> [Your goal]: Set down, exactly and with no pictures, the line that contains "Descripción (115, 1024)" and all lines after it in the listing.

> [Records provided]:
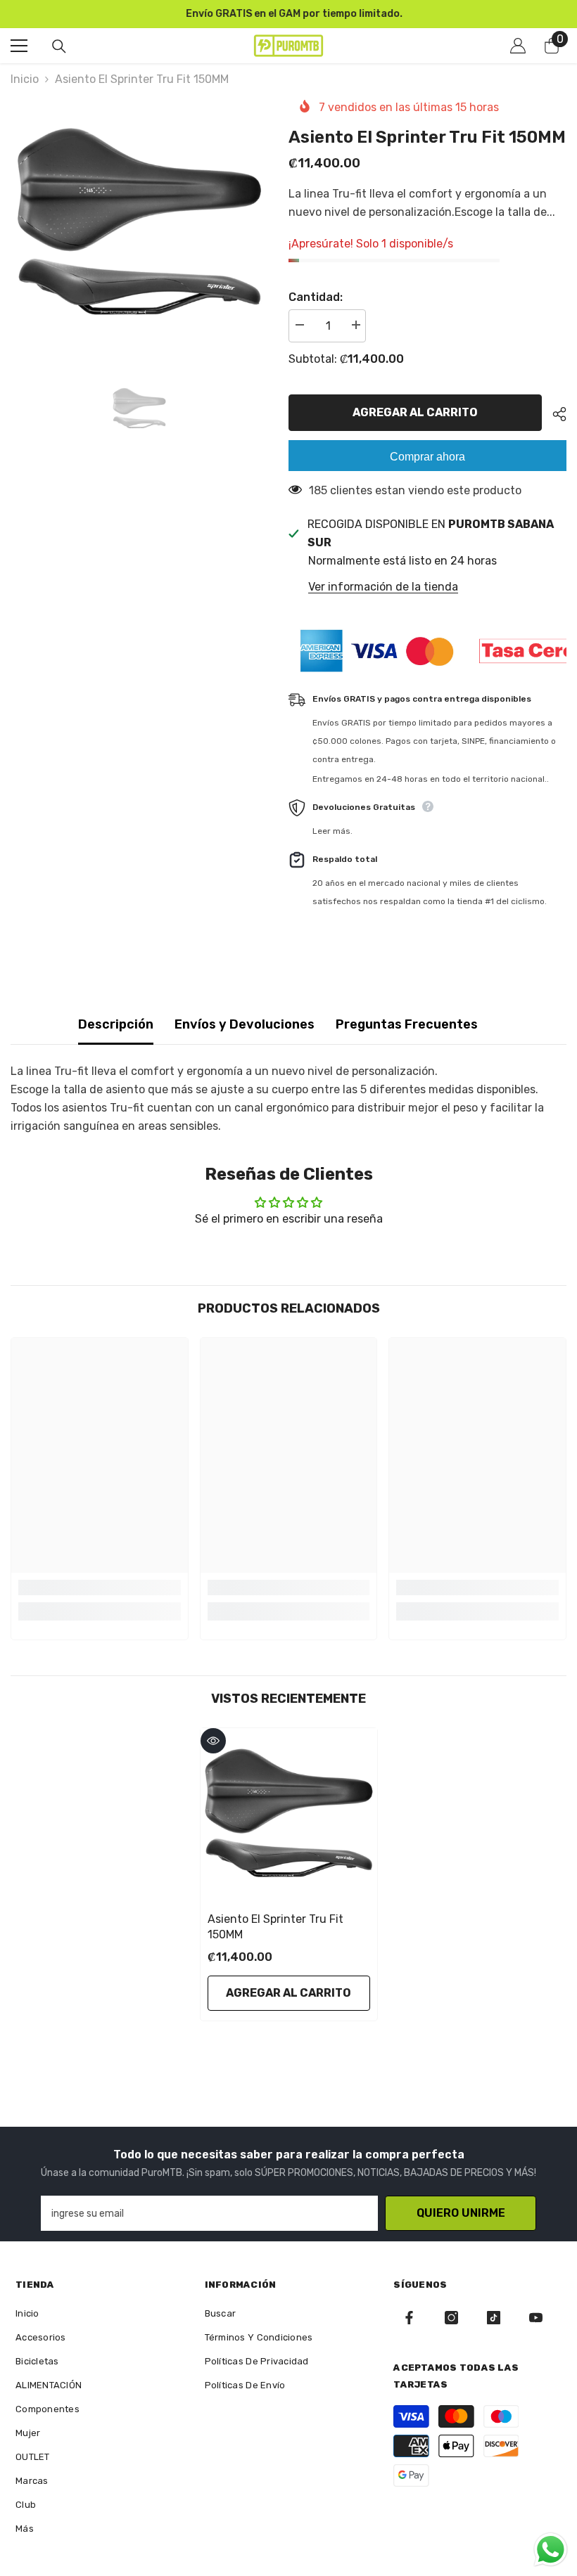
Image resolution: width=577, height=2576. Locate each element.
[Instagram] (451, 2317)
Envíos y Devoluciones (245, 1024)
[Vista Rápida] (213, 1740)
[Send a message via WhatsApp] (550, 2549)
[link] (99, 1587)
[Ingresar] (518, 45)
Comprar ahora (427, 457)
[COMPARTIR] (554, 414)
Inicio (25, 79)
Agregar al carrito (416, 412)
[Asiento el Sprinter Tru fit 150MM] (289, 1816)
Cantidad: (315, 297)
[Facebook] (409, 2317)
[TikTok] (493, 2317)
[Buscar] (59, 46)
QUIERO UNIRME (461, 2213)
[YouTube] (536, 2317)
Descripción (115, 1024)
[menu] (19, 45)
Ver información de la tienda (383, 586)
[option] (288, 14)
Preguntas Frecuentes (407, 1024)
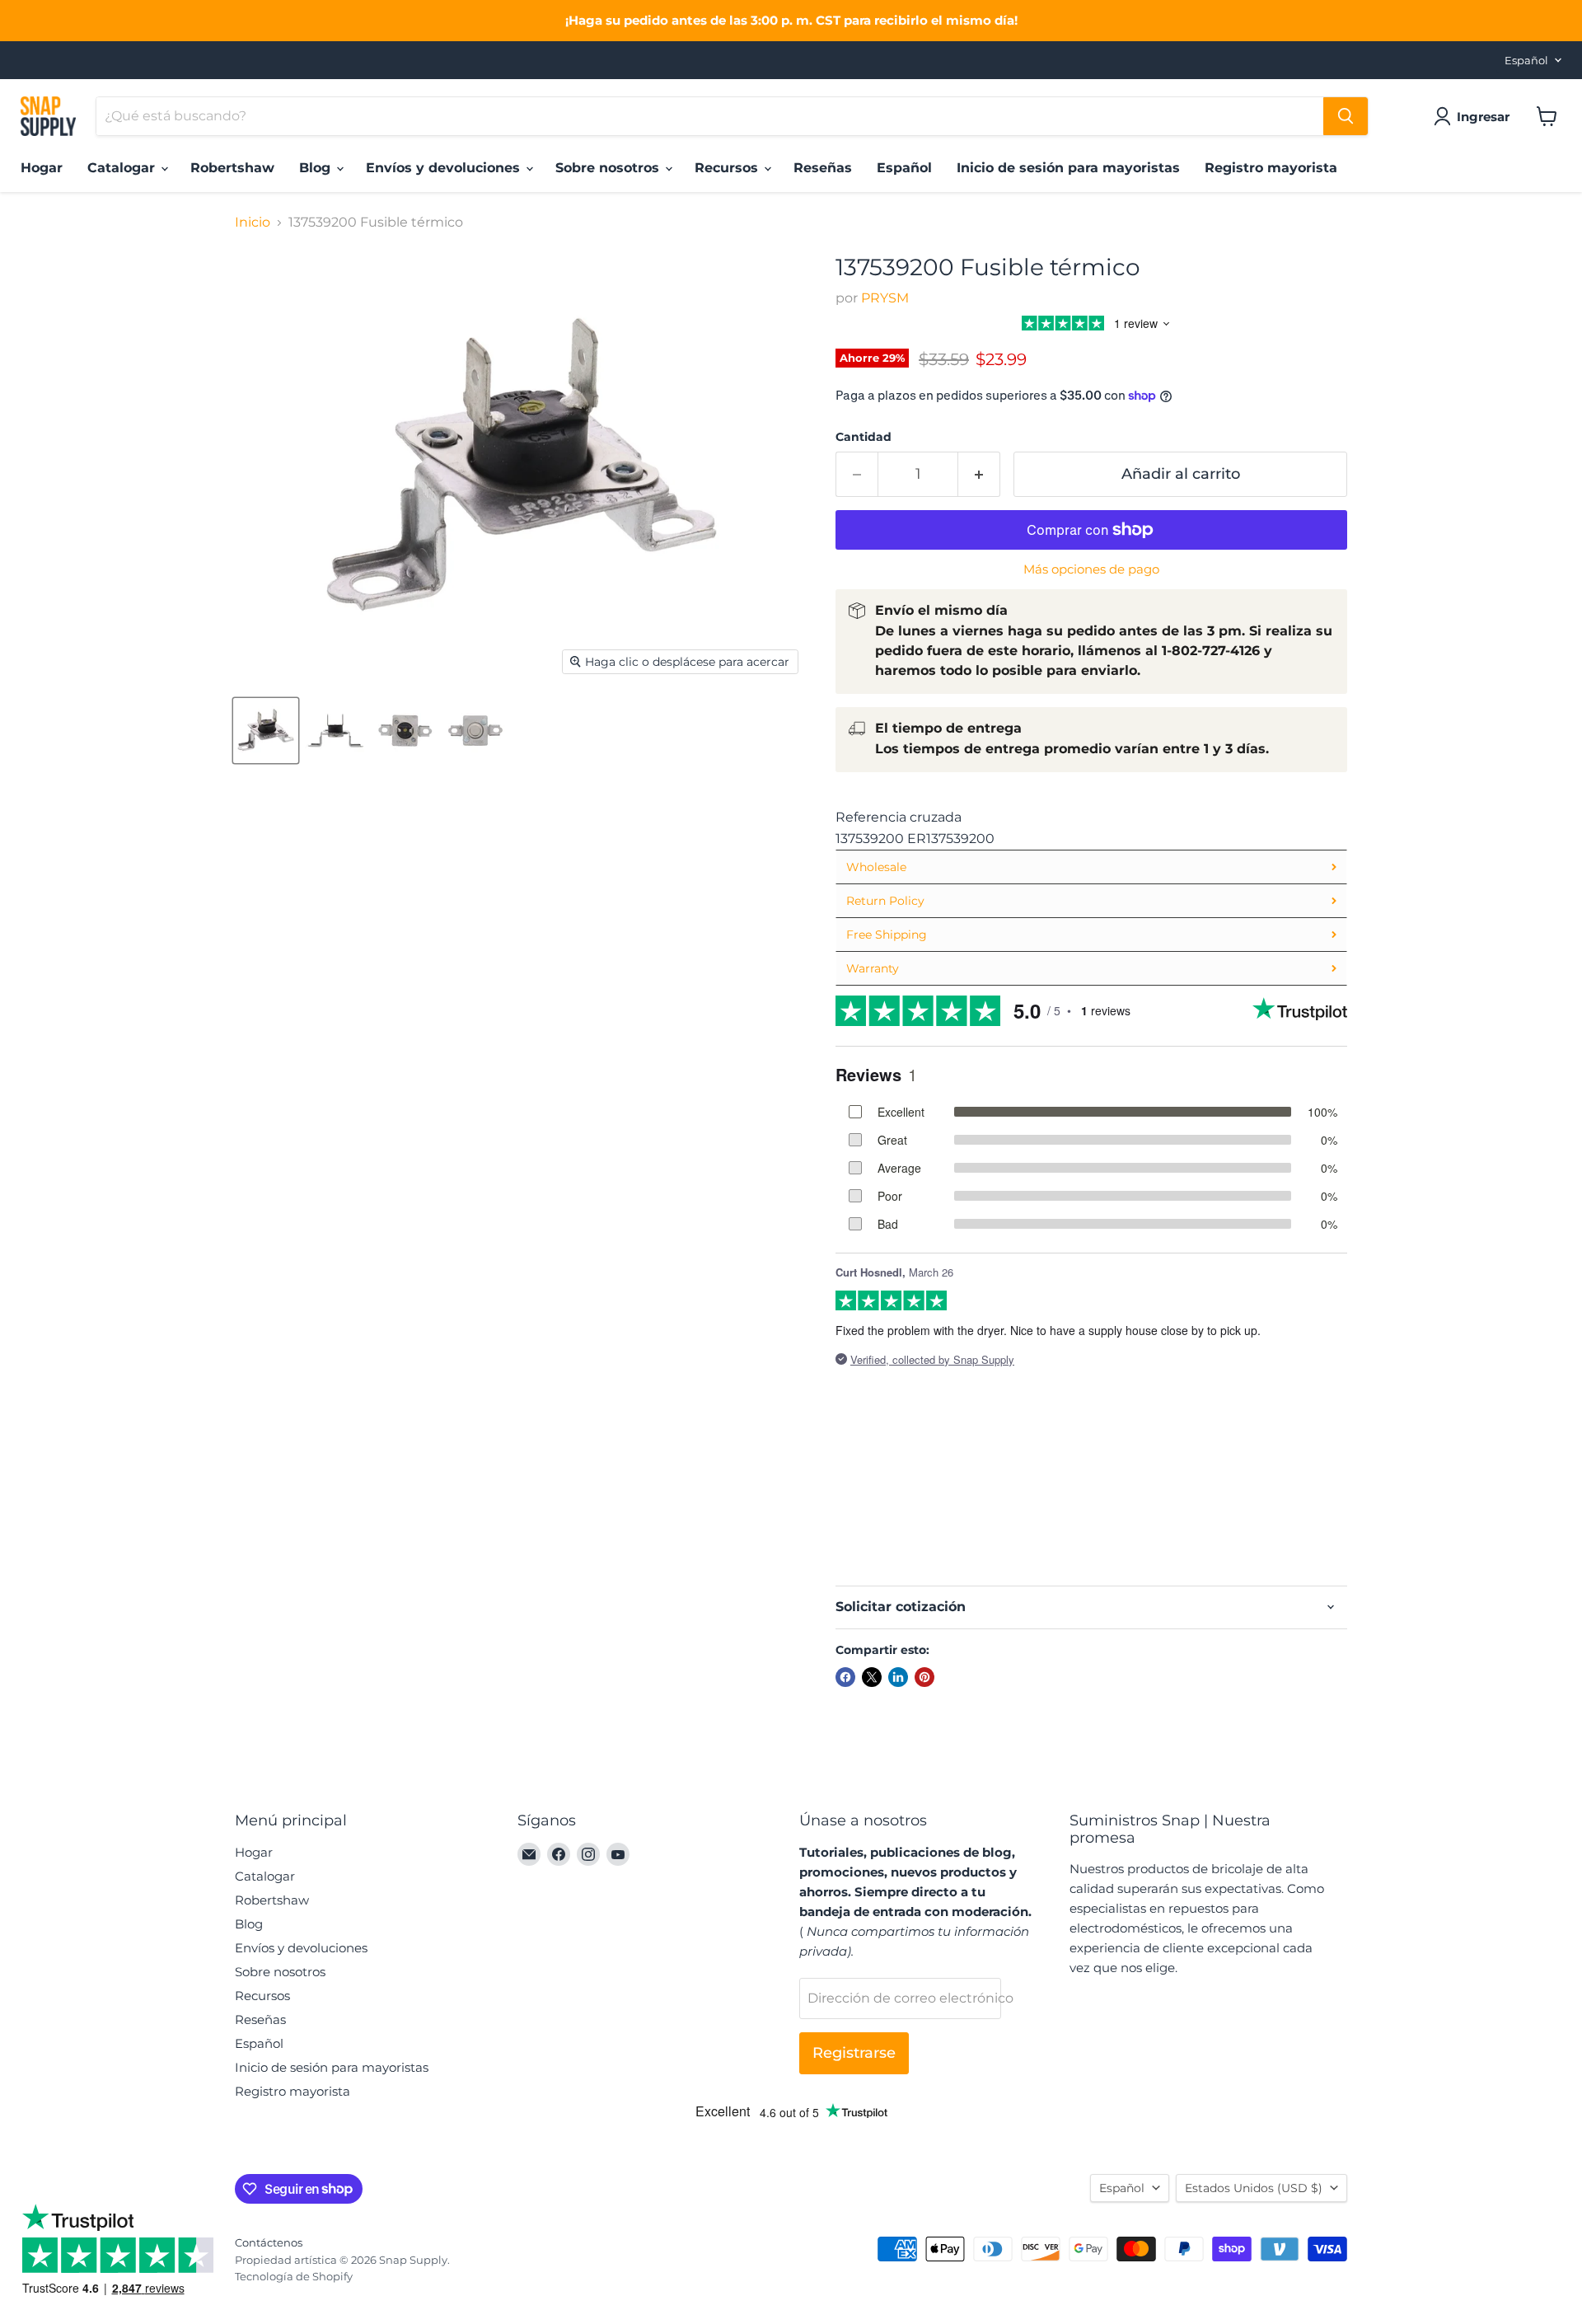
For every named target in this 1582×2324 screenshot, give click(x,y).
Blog (317, 168)
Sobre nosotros (609, 168)
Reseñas (822, 168)
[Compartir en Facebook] (845, 1677)
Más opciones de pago (1091, 569)
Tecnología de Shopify (294, 2276)
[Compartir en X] (872, 1677)
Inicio (252, 222)
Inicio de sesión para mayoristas (1068, 168)
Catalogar (123, 168)
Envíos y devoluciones (445, 168)
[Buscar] (1345, 116)
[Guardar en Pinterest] (924, 1677)
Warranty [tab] (872, 968)
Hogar (42, 168)
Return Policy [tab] (885, 900)
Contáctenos (268, 2242)
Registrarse (854, 2053)
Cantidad (863, 436)
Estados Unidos (1253, 2188)
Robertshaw (232, 168)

> [Final answer]:
Descripción (115, 1024)
[menu] (19, 45)
Ver información de la tienda (383, 586)
[option] (288, 14)
Preguntas Frecuentes (407, 1024)
For every named target in this 1582×2324 screenshot, give click(x,y).
Blog (317, 168)
Sobre nosotros (609, 168)
Reseñas (822, 168)
[Compartir en Facebook] (845, 1677)
Más opciones de pago (1091, 569)
Tecnología de Shopify (294, 2276)
[Compartir en X] (872, 1677)
Inicio (252, 222)
Inicio de sesión para mayoristas (1068, 168)
Catalogar (123, 168)
Envíos y devoluciones (445, 168)
[Buscar] (1345, 116)
[Guardar en Pinterest] (924, 1677)
Warranty [tab] (872, 968)
Hogar (42, 168)
Return Policy [tab] (885, 900)
Contáctenos (268, 2242)
Registrarse (854, 2053)
Cantidad (863, 436)
Estados Unidos (1253, 2188)
Robertshaw (232, 168)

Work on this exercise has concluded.